## [Prompt]
Beneath this instruction is a listing; print exactly the lines in it starting at the line that contains "Bundestag (79, 1604)" and going through the line that contains "Primäres Menü (112, 42)".

---- Records to process

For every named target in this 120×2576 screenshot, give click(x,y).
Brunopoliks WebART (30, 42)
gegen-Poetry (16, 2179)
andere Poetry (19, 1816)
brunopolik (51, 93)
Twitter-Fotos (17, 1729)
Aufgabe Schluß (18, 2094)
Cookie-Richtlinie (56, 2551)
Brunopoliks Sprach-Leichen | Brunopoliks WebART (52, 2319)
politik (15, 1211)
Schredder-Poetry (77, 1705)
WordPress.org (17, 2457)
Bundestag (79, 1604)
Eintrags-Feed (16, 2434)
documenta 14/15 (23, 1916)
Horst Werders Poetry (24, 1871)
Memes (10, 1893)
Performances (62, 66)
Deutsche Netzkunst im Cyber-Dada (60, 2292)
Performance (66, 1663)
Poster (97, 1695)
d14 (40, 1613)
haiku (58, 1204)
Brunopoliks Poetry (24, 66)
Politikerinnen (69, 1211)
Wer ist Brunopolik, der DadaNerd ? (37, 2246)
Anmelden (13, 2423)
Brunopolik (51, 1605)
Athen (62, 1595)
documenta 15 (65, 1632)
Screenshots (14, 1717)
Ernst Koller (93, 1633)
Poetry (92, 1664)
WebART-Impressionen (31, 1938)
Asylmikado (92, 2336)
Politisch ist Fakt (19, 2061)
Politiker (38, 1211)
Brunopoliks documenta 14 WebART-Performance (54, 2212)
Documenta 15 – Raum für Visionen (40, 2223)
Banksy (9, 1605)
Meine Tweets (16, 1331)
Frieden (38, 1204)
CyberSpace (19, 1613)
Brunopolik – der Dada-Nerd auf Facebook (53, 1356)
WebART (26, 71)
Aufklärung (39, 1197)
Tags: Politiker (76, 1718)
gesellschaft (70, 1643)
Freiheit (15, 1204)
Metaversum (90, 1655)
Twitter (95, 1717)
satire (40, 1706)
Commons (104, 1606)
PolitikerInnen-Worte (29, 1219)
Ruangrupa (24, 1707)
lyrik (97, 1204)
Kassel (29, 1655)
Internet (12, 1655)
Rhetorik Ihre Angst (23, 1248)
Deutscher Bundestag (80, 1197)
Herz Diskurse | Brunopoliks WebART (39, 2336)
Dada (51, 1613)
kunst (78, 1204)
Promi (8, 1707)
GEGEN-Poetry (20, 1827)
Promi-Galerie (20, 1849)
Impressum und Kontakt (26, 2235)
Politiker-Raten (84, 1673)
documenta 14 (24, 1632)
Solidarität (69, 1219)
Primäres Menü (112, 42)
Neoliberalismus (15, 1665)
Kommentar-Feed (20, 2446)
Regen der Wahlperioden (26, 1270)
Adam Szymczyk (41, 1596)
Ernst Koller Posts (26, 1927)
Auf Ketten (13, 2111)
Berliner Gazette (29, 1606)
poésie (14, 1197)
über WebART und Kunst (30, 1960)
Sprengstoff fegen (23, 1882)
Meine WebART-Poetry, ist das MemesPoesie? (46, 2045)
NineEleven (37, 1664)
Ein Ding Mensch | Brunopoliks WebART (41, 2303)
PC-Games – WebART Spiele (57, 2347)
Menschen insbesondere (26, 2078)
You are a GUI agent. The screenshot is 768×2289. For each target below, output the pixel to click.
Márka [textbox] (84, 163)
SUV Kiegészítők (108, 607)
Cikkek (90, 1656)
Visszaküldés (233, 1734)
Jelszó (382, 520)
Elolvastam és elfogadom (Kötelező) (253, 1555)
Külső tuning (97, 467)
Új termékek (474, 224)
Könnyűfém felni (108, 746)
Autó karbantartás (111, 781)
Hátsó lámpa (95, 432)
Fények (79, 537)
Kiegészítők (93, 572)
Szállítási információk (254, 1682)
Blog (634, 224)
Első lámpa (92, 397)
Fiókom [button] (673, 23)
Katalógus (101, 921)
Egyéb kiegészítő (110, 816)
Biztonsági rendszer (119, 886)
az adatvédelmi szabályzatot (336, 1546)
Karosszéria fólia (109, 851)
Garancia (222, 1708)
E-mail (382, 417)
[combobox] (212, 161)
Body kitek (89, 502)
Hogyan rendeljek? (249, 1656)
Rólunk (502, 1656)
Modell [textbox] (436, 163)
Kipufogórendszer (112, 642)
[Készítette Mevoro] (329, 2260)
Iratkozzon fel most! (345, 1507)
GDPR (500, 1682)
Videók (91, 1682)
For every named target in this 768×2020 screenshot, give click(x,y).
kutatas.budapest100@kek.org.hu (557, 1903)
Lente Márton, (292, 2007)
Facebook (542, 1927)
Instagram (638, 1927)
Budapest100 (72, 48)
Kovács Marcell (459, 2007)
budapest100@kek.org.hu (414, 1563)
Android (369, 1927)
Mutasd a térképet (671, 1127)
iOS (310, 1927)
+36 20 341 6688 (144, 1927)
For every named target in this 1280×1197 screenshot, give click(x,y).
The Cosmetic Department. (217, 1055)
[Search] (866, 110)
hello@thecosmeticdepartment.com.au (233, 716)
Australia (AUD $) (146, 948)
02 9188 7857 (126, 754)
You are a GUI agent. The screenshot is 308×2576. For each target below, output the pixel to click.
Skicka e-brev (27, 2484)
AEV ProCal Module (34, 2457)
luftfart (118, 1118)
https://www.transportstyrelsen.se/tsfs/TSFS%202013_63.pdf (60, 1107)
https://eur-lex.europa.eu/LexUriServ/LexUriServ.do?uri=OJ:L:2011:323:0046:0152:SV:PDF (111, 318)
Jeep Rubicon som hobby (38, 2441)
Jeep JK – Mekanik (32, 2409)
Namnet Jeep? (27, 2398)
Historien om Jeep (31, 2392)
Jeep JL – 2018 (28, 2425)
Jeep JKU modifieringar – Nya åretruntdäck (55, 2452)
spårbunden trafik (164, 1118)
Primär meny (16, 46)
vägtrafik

--------

## [Exercise response]
Bundestag (79, 1604)
Eintrags-Feed (16, 2434)
documenta 14/15 (23, 1916)
Horst Werders Poetry (24, 1871)
Memes (10, 1893)
Performances (62, 66)
Deutsche Netzkunst im Cyber-Dada (60, 2292)
Performance (66, 1663)
Poster (97, 1695)
d14 (40, 1613)
haiku (58, 1204)
Brunopoliks Poetry (24, 66)
Politikerinnen (69, 1211)
Wer ist Brunopolik, der DadaNerd ? (37, 2246)
Anmelden (13, 2423)
Brunopolik (51, 1605)
Athen (62, 1595)
documenta 15 (65, 1632)
Screenshots (14, 1717)
Ernst Koller (93, 1633)
Poetry (92, 1664)
WebART-Impressionen (31, 1938)
Asylmikado (92, 2336)
Politisch ist Fakt (19, 2061)
Politiker (38, 1211)
Brunopoliks documenta 14 WebART-Performance (54, 2212)
Documenta 15 – Raum für Visionen (40, 2223)
Banksy (9, 1605)
Meine Tweets (16, 1331)
Frieden (38, 1204)
CyberSpace (19, 1613)
Brunopolik – der Dada-Nerd auf Facebook (53, 1356)
WebART (26, 71)
Aufklärung (39, 1197)
Tags: Politiker (76, 1718)
gesellschaft (70, 1643)
Freiheit (15, 1204)
Metaversum (90, 1655)
Twitter (95, 1717)
satire (40, 1706)
Commons (104, 1606)
PolitikerInnen-Worte (29, 1219)
Ruangrupa (24, 1707)
lyrik (97, 1204)
Kassel (29, 1655)
Internet (12, 1655)
Rhetorik Ihre Angst (23, 1248)
Deutscher Bundestag (80, 1197)
Herz Diskurse | Brunopoliks WebART (39, 2336)
Dada (51, 1613)
kunst (78, 1204)
Promi (8, 1707)
GEGEN-Poetry (20, 1827)
Promi-Galerie (20, 1849)
Impressum und Kontakt (26, 2235)
Politiker-Raten (84, 1673)
documenta 14 (24, 1632)
Solidarität (69, 1219)
Primäres Menü (112, 42)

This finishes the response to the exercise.